— Extract provided —
Conservative economics distinguishes amongst free markets and recognizes that only some have the alignment between self- and public interest necessary to harness capitalism’s power for the benefit of American workers, their families and communities, and the nation. Adam Smith shows how the system can work, not that it always will. Recent decades confirm that sometimes it does not. It is the productive market, not any free market regardless of conditions and outcomes, that public policy must have as its goal.

At American Compass, we work to understand the forces rendering modern markets unproductive and develop public policies that would create conditions in which capitalism can once again flourish.

We focus in particular on the parallel trends of globalization and financialization, which have pulled capital toward activities that generate profit while undermining the nation’s prosperity. Globalization severed the bond between capital and labor, so that growth and profit no longer depended on investment in a domestic workforce. Shareholders in multinational corporations saw their wealth skyrocket while workers saw their wages stagnate. Entire industries shifted overseas, decimating communities, reducing productive capacity, and slowing innovation. Financialization severed the bond between capital and the real economy altogether, offering huge paydays for producing nothing of value. Capital and talent surged toward Wall Street, the financial sector metastasized, and real investment declined.

— Data lines —
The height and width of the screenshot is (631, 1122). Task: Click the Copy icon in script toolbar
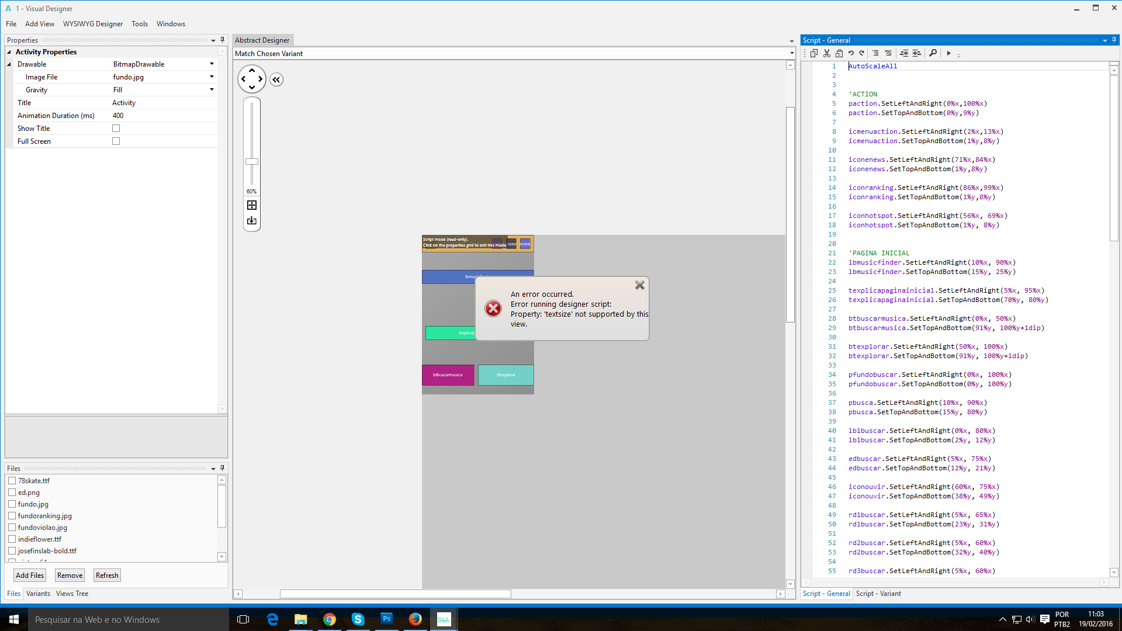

— What you are asked to do —
Update the passage on conservative economics, starting at the words "Conservative economics distinguishes" and stopping after "once again flourish.", with "American workers" changed to "working Americans". The data has no connection to the passage on conservative economics.

— The completed task —
Conservative economics distinguishes amongst free markets and recognizes that only some have the alignment between self- and public interest necessary to harness capitalism’s power for the benefit of working Americans, their families and communities, and the nation. Adam Smith shows how the system can work, not that it always will. Recent decades confirm that sometimes it does not. It is the productive market, not any free market regardless of conditions and outcomes, that public policy must have as its goal.

At American Compass, we work to understand the forces rendering modern markets unproductive and develop public policies that would create conditions in which capitalism can once again flourish.